*原文段落*.
::::
一种基于Bert的单语句自然语言处理方法、装置、计算机设备及计算机可读存储介质。属于人工智能技术领域,方法包括:将目标单语句输入预设的目标Bert模型以对目标单语句进行预处理,目标Bert模型为通过将Bert模型中所包含的语句分割嵌入输入层替换为预设外部信息编码输入层而构建,以得到目标单语句所对应的目标向量,目标向量中包含通过预设外部信息编码输入层而得到的目标单语句所包含的外部信息编码,再通过预设自然语言处理模型对目标向量进行语音语义处理,以得到目标单语句所对应的语音语义处理结果。

Description

单语句自然语言处理方法、装置、计算机设备及可读存储介质
本申请要求于2020年07月16日提交中国专利局、申请号为202010688324.4、申请名称为“单语句自然语言处理方法、装置、计算机设备及可读存储介质”的中国专利申请的优先权,其全部内容通过引用结合在本申请中。
技术领域
本申请涉及人工智能技术领域,尤其涉及一种基于Bert的单语句自然语言处理方法、装置、计算机设备及计算机可读存储介质。
背景技术
BERT的英文全称为Bidirectional Encoder Representation from Transformers,是一个预训练的语言表征模型,是对原始自然语言语料进行初步处理,初步进行特征提取,从而能够生成语言表征,以便各种各样的下游自然语言任务采用该语言表征进行自然语言处理。
BERT预训练语言模型的输入层由词嵌入、位置嵌入及语句分割嵌入三种输入层叠加而成。词嵌入输入层代表单词的表示向量,位置嵌入输入层代表语句中每个词的位置信息,语句分割嵌入输入层代表了对不同语句的区分。BERT通过叠加输入层的形式,结合遮蔽词预测任务和下一句语句预测任务,训练得到了一个在多种下游任务上通用的预训练模型。但是,发明人发现,针对单语句的下游任务,无法通过BERT既定输入方式将单语句中的一些有用信息输入至下游任务模型,降低了下游自然语言任务处理的准确性。
发明内容
本申请提供了一种基于Bert的单语句自然语言处理方法、装置、计算机设备及计算机可读存储介质,能够解决传统技术中由于BERT既定输入方式导致下游自然语言任务处理的准确性较低的问题。
::::
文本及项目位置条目
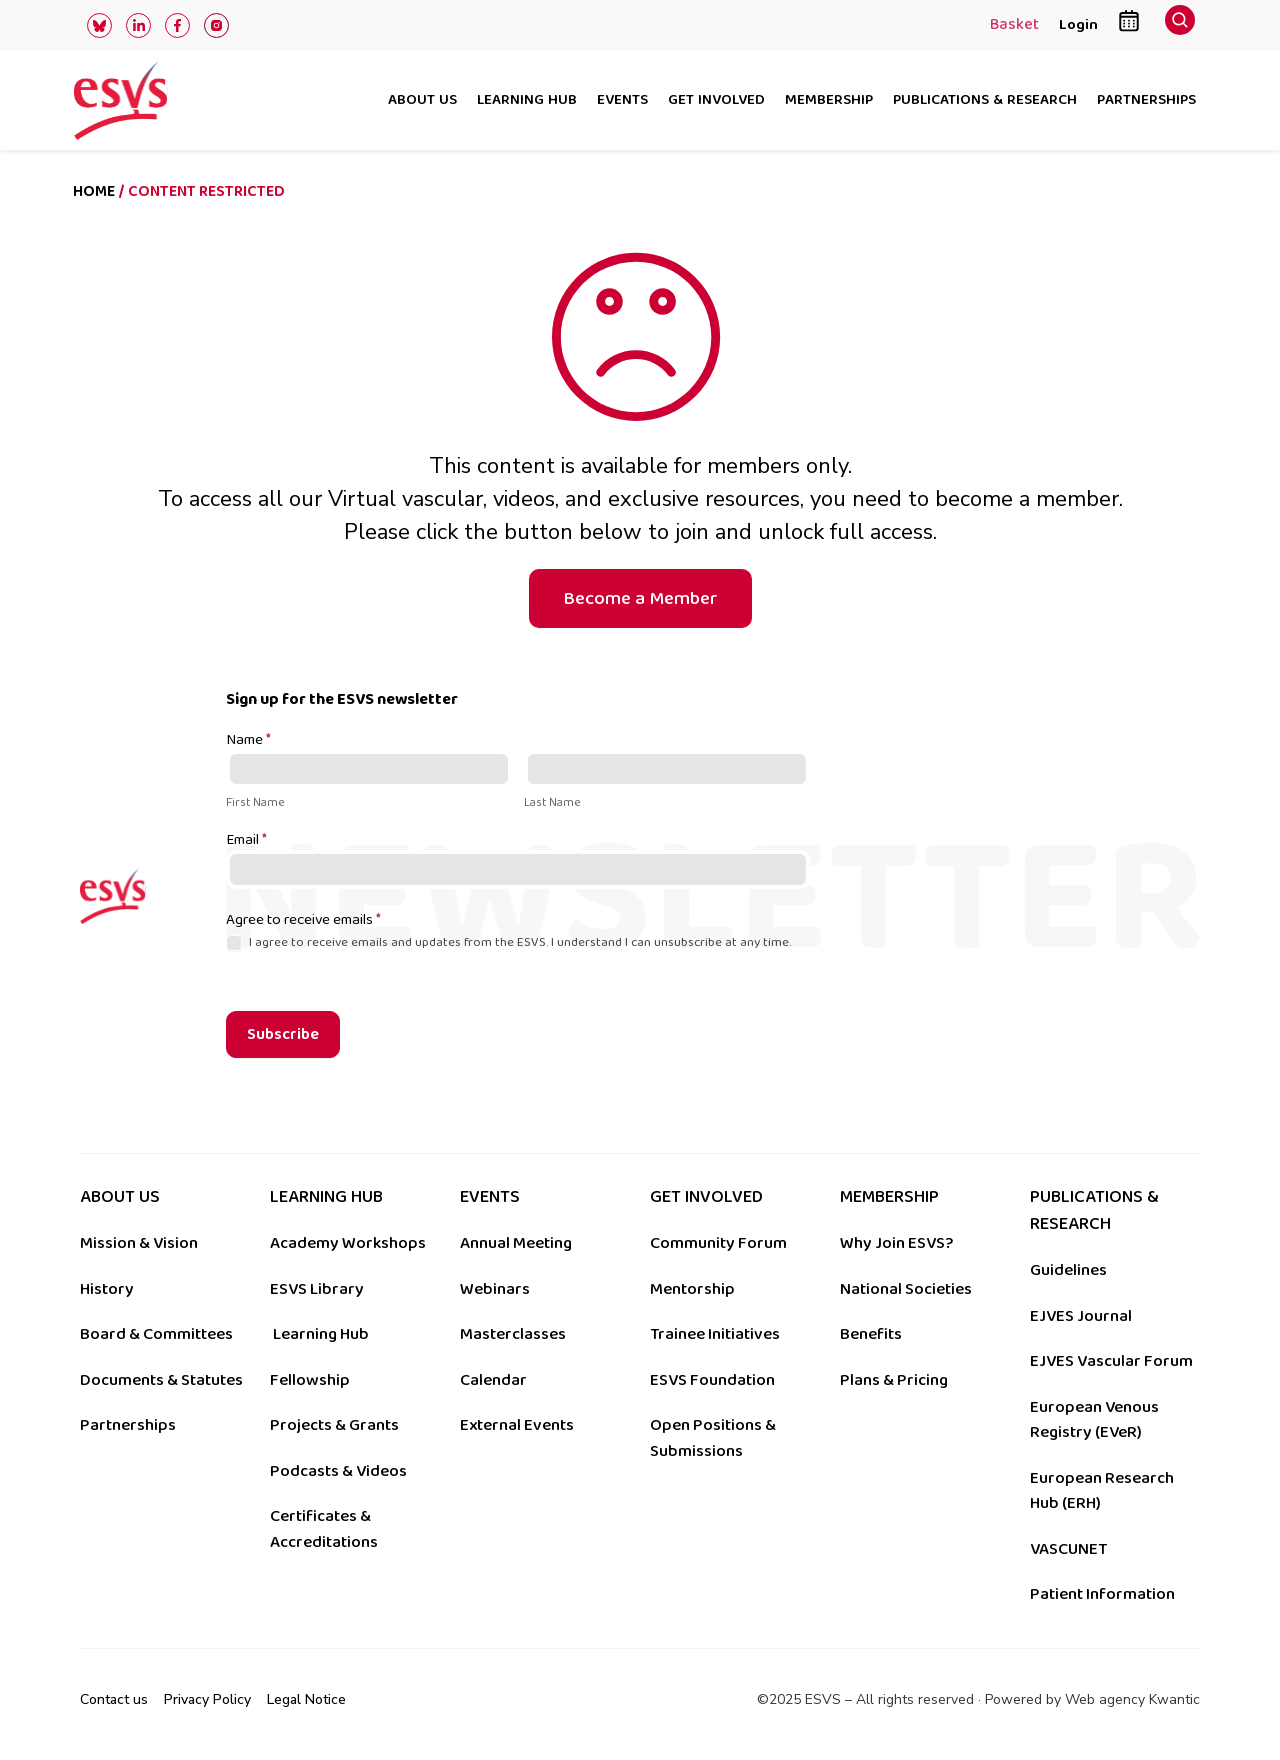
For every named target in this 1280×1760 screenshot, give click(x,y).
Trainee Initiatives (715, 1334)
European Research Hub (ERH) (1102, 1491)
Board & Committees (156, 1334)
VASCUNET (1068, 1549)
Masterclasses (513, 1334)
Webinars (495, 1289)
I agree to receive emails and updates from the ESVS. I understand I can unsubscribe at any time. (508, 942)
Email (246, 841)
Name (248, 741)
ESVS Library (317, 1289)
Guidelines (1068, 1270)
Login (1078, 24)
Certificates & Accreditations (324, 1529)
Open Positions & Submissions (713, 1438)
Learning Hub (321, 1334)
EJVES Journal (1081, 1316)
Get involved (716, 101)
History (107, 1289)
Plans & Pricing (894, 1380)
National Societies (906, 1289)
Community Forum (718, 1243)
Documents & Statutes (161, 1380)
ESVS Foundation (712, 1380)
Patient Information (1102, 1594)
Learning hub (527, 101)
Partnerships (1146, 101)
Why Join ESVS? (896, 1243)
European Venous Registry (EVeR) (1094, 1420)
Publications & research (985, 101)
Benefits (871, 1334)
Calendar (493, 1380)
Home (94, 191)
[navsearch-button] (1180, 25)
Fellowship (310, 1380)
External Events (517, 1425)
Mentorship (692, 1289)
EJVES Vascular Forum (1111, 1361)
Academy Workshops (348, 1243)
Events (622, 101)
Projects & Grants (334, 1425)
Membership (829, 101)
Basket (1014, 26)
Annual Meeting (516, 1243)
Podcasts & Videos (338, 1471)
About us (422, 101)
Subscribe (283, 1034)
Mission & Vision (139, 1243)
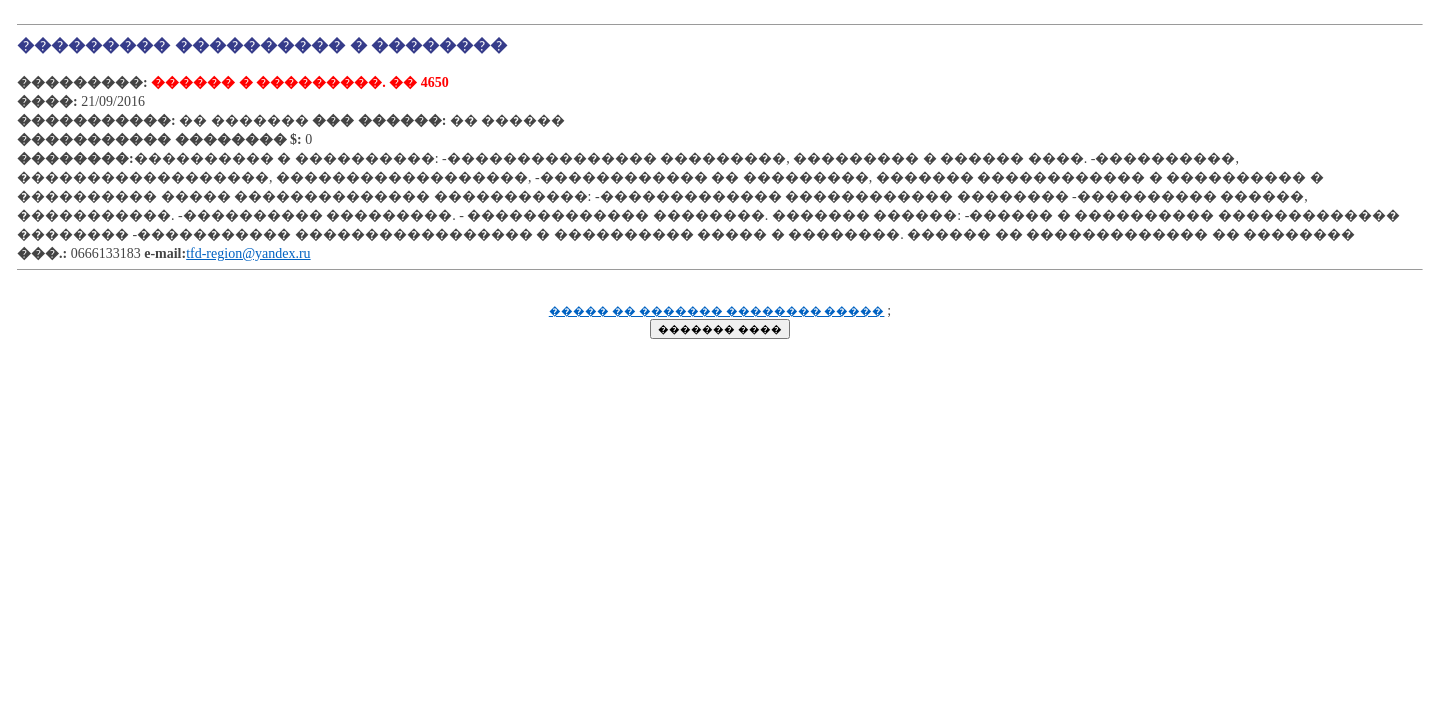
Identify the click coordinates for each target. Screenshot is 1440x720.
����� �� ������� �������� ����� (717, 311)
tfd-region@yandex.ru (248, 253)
::::
*任务要求*. 请根据上方关于Bert单语句自然语言处理的原文,列出BERT预训练语言模型的输入层由哪几种输入层叠加而成。

*本题输出*. 词嵌入输入层、位置嵌入输入层、语句分割嵌入输入层